Of course we can’t wait to recruit our largest and most important military demographic until a crisis occurs. But that’s just what Biden’s woke policies have done. For the past three years — after President Barack Obama poured the social justice foundation — the Pentagon, across all branches, has embraced the social justice messages of gender equity, racial diversity, climate stupidity, and the LGBTQA+ alphabet soup in their recruiting pushes.

Only one problem: There just aren’t enough lesbians from San Francisco who want to join the 82nd Airborne. Not only do the lesbians not join, but those very same ads turn off the young, patriotic, Christian men who have traditionally filled our ranks.

On the front end, a social justice military fails to recruit the masculine men who make up our warrior class. This is self-evident. My high school, in mostly rural, blue-collar Minnesota, produced some great warriors— tough-as-nails, football-playing studs who were looking for their next manly pursuit.

Hegseth’s new book is “The War on Warriors: Behind the Betrayal of the Men and Women Who Keep Us Free.”

One of my friends joined the Marines, another the Army Rangers — later wounded and decorated in battle. They were high school boys, who — at that time — saw the patriotic, tough, masculine messaging of Marine Corps and Army advertisements and said, “Hell yeah, I want to do that.” In both of their cases, the military took raw, possibly “toxic” masculine men and created trained, disciplined, honorable masculine men. Who knows what the untrained and unconstrained world would have made of these alpha males, but the military made great warriors — and now great citizens.

A woke military also fails to recruit the not-so-masculine men who, after proper discipline and training, become the masculine men our military needs. These make up a large swath of young men who don’t come from military families but love the country.

In some ways, I fall into this category. I wanted to “be all that I can be” but knew nothing of military life. This category brings to mind two other high school friends. Neither played sports, neither was particularly tough or “cool.” But they came from good, patriotic, Christian families, and went to basic training after high school.

Call it duty, or a challenge, but they stepped up. One of those men just retired after 20 years as one of the Air Force’s top jump-masters. The other is still a lieutenant colonel in the Air Force. They went from weak and timid to tough and disciplined. A social justice-oriented military probably would have recruited neither of them.

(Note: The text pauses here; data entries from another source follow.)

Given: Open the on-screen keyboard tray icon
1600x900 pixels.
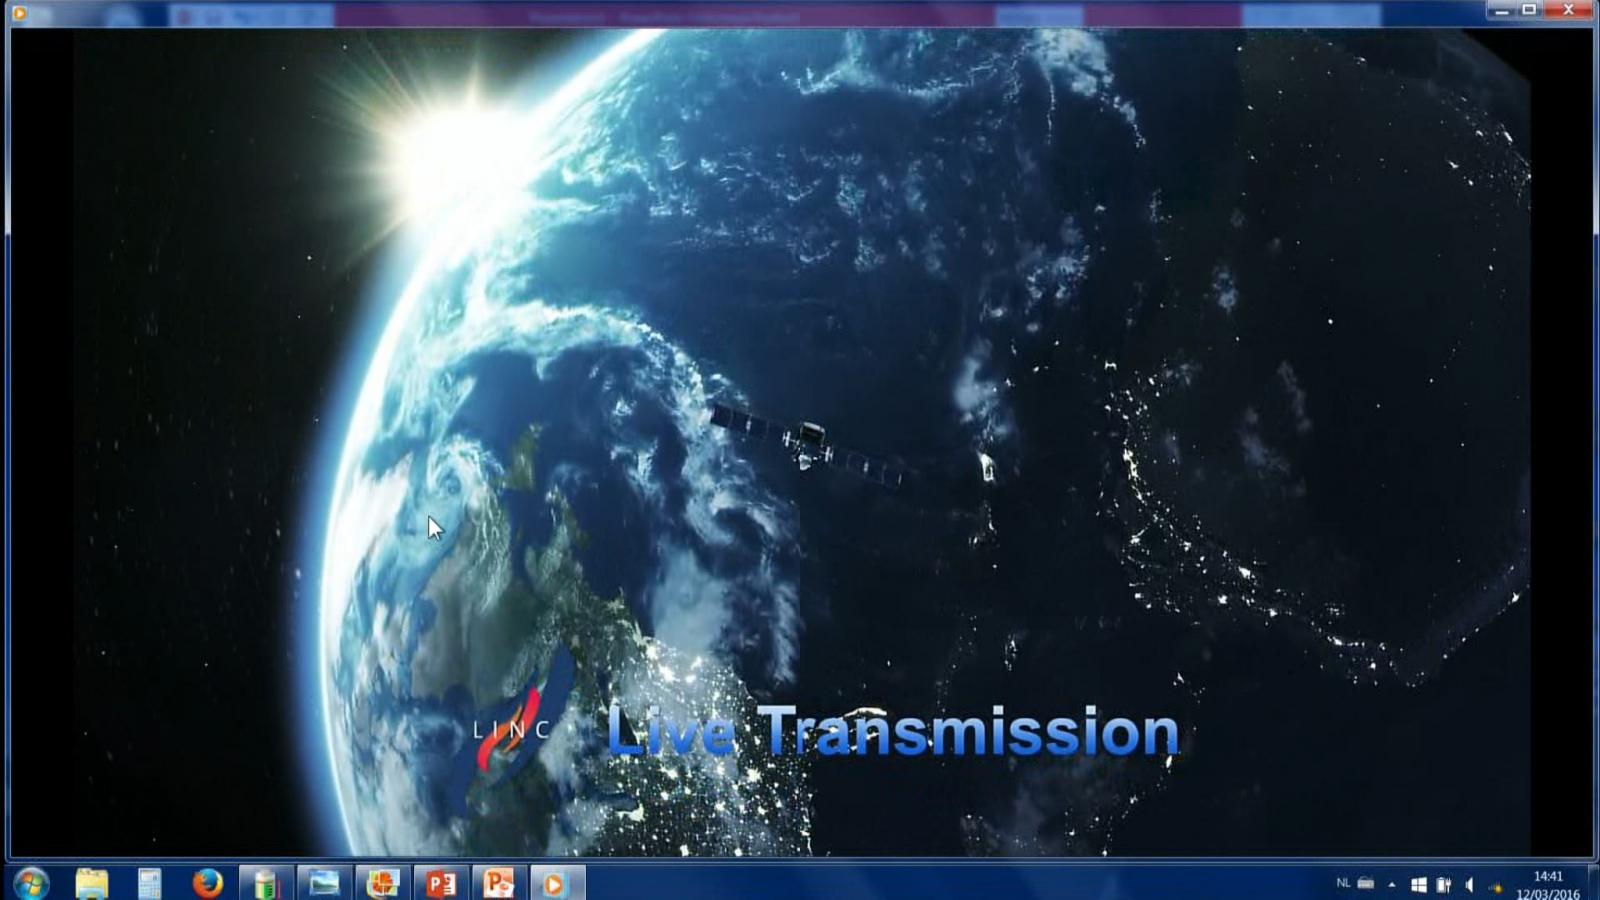Looking at the screenshot, I should point(1366,883).
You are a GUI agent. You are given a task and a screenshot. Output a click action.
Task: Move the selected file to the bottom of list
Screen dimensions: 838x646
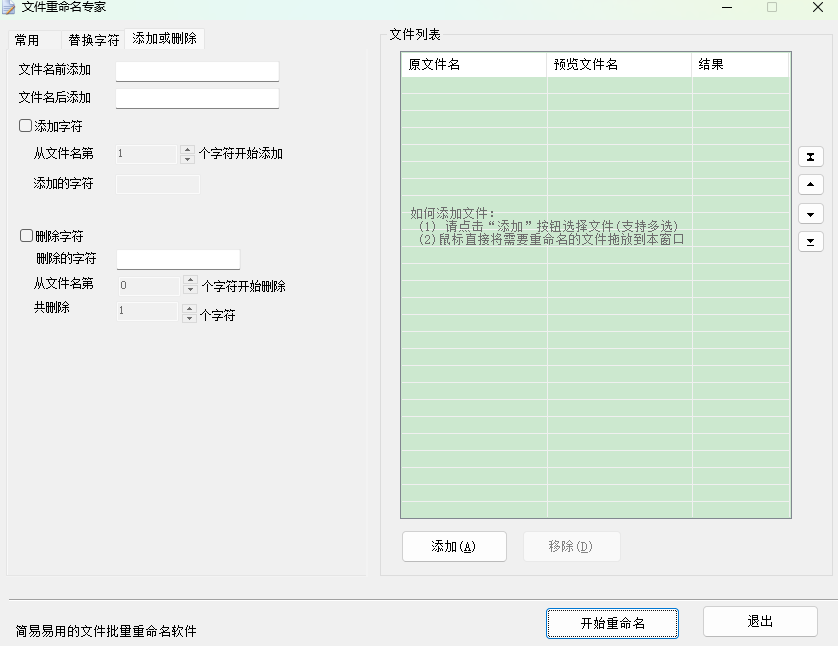810,241
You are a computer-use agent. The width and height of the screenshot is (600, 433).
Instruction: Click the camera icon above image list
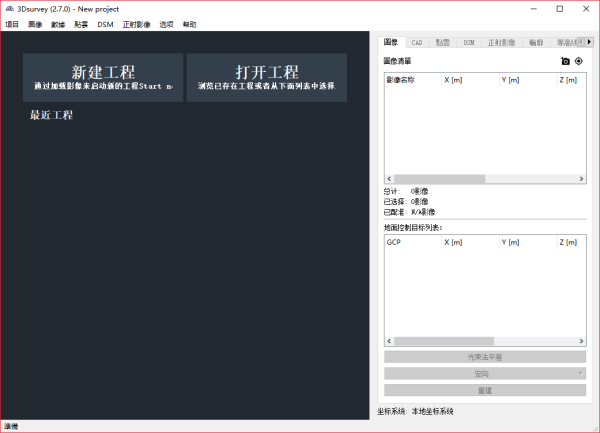[565, 61]
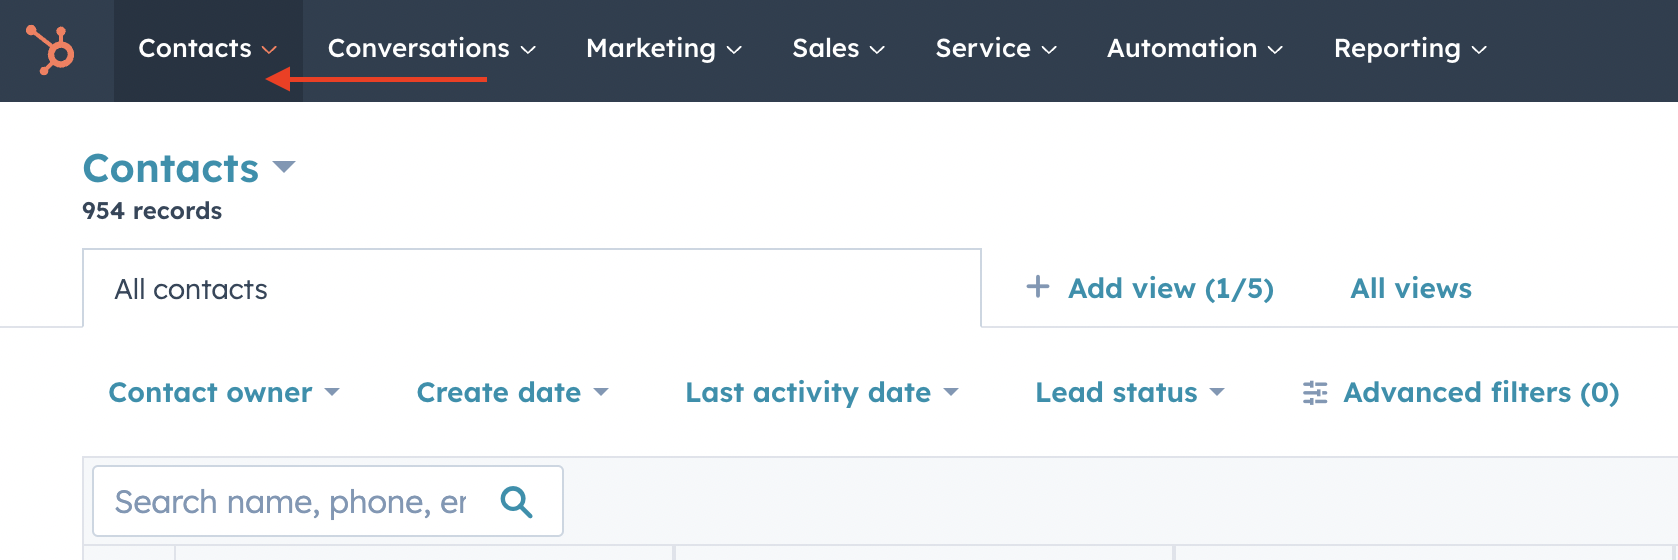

“A social justice military fails to recruit the masculine men who make up our warrior class,” Hegseth writes. Christopher Sadowski

The military cannot be organized like a Harvard fraternity, catering to ever-more-obscure constituencies. Our key constituency is normal men, looking to be heroes and not victims. We aren’t a collection of aggrieved tribes. Equality is our bedrock, lethality our trademark. There is no black and white in our ranks. We are all green. Our strength is not in our diversity, but in our unity and in our love for each other, our families, and, most of all, our nation. This is a truth I have lived firsthand in Iraq.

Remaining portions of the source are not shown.